▶ **TASK REQUIREMENTS**:
(a) Quote the passage on CHI credential fees word for word, from "It's worth noting" to "between credential paths).".
(b) Based on the passage on CHI credential fees, state whether each statement agrees with it, answering yes or no and quoting the deciding words: (i) Candidates pursuing CoreCHI-P pay the $302 CHI performance exam fee. (ii) The CHI credential must be renewed every 4 years. (iii) The application fee is an optional add-on.
(c) Carry on the passage on CHI credential fees from its final sentence.

▶ **SELECTED PASSAGE**:
────────

Pursuing the complete CHI credential involves three separate fees, paid at different stages of the process:

FeeAmountWhen Paid
Application fee$40At initial application, before exam registration
CoreCHI exam fee$191When registering for the CoreCHI knowledge exam
CHI performance exam fee$302When registering for the language-specific performance exam
Total$533Across the full CHI credentialing path

Notice that the CHI performance exam ($302) costs more than CoreCHI ($191) — more than one-and-a-half times as much. This reflects the added cost of video-recorded, human-scored oral exam administration compared to a computer-scored multiple-choice format. Candidates should budget for all three fees before beginning the process, since the application fee is a prerequisite gate rather than an optional add-on.

It's worth noting these fees apply specifically to the CoreCHI + CHI performance exam path. Candidates pursuing CoreCHI-P or ETOE instead would not pay the $302 CHI performance exam fee, since those paths don't include a performance-exam component (see Section 1.1 for the difference between credential paths).

Recertification: Every 4 Years

The CHI credential is not permanent — it must be renewed on a 4-year cycle. Recertification requires:

  • Completing continuing education (CE) hours during the 4-year cycle (32 hours, drawn from CCHI-approved sources covering interpreting practice, ethics, and related professional development topics)
  • Submitting recertification documentation and paying an associated recertification fee before the credential's expiration date

The recertification requirement exists because healthcare interpreting is a field where terminology, legal requirements (such as language-access regulations), and best practices continue to evolve — a credential earned once, without ongoing education, would not reliably reflect current competency years later. Interpreters should track their CE hours throughout each 4-year cycle rather than attempting to accumulate them all shortly before the renewal deadline, since CCHI-approved CE opportunities can take time to schedule and complete.

────────

▶ **MATERIAL PROVIDED**:

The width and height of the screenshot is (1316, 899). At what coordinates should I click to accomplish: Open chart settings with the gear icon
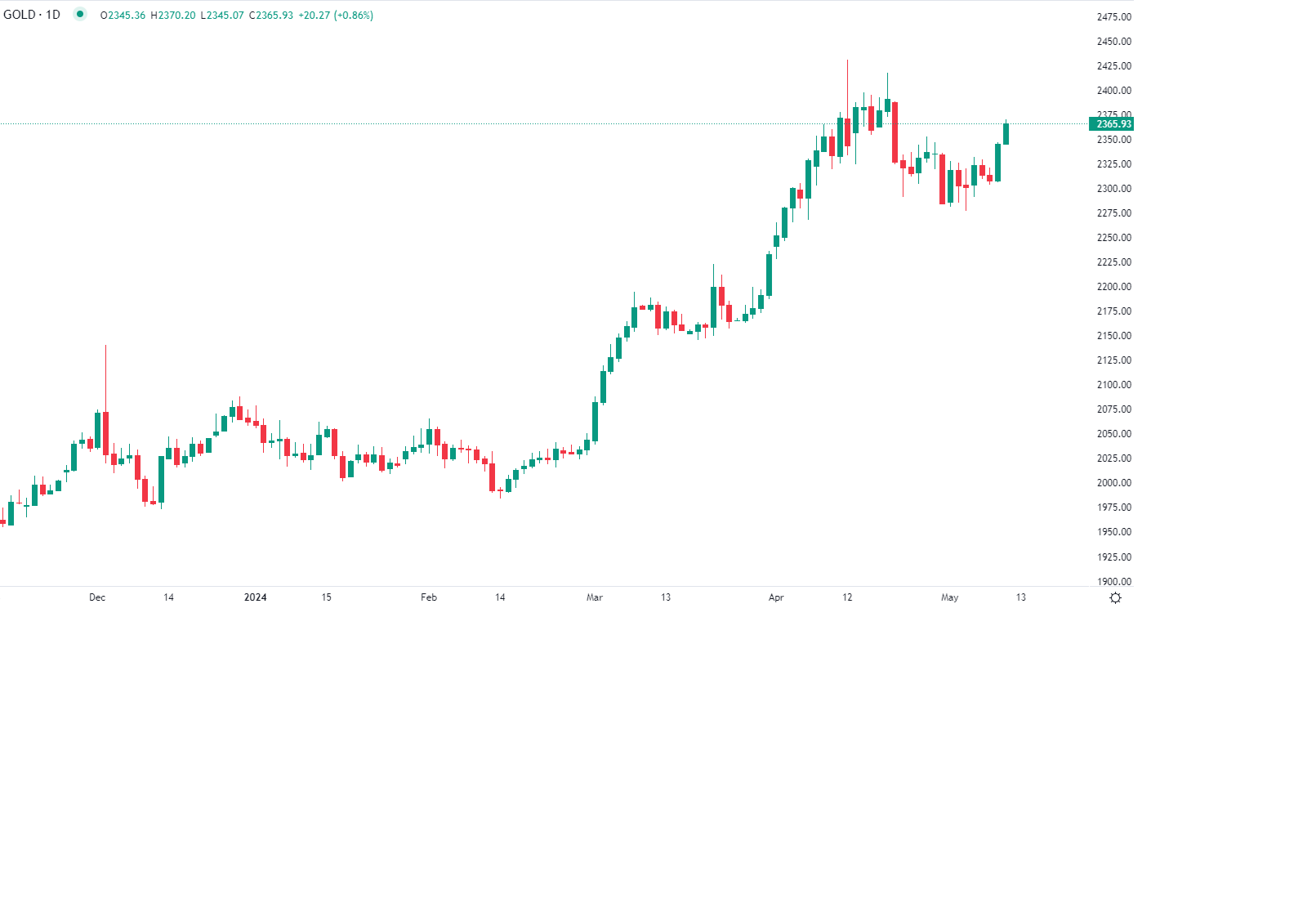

────────

▶ **EXERCISE RESULTS**:
(a)
It's worth noting these fees apply specifically to the CoreCHI + CHI performance exam path. Candidates pursuing CoreCHI-P or ETOE instead would not pay the $302 CHI performance exam fee, since those paths don't include a performance-exam component (see Section 1.1 for the difference between credential paths).

(b)
(i) No: "Candidates pursuing CoreCHI-P or ETOE instead would not pay the $302 CHI performance exam fee"
(ii) Yes: "it must be renewed on a 4-year cycle"
(iii) No: "the application fee is a prerequisite gate rather than an optional add-on"

(c)
What Counts as Qualifying Continuing Education

CCHI's 28-hour continuing education requirement is not satisfied by arbitrary coursework — it must be drawn from CCHI-approved sources and generally falls into categories such as interpreting skills practice, healthcare terminology updates, ethics and standards of practice, and topics related to the U.S. healthcare system or cultural responsiveness. This mirrors the same five domains tested on CoreCHI, which means an interpreter's recertification education naturally reinforces the same knowledge base the original exam covered — the learning doesn't stop once the credential is earned. CCHI publishes a directory of approved CE providers and courses, and interpreters should confirm a course carries CCHI-approved CE credit before enrolling, since not all healthcare-adjacent training automatically qualifies.

Putting It Together: The Full Path to CHI

Combining this section with 1.1-1.3, here is the complete sequence a candidate follows to earn and maintain the CHI credential:

  1. Confirm eligibility (age 18+, HS diploma/equivalent, 40 hours of training, dual-language proficiency)
  2. Pay the $40 application fee and submit documentation
  3. Register for and pass CoreCHI ($191 fee) — 100 questions, 5 domains, scaled score 450 to pass
  4. Register for and pass the CHI performance exam in your language ($302 fee) — consecutive/simultaneous/sight/written interpreting, video-recorded
  5. Receive the CHI credential
  6. Maintain the credential with 32 CE hours every 4-year recertification cycle

With the full exam landscape now mapped out, the remaining chapters of this guide teach the content itself — starting with Chapter 2's deep dive into the ethics domain that anchors nearly a quarter of the CoreCHI exam.

Test Your Knowledge

Which of the following is a required eligibility criterion for applying to the CHI credentialing path?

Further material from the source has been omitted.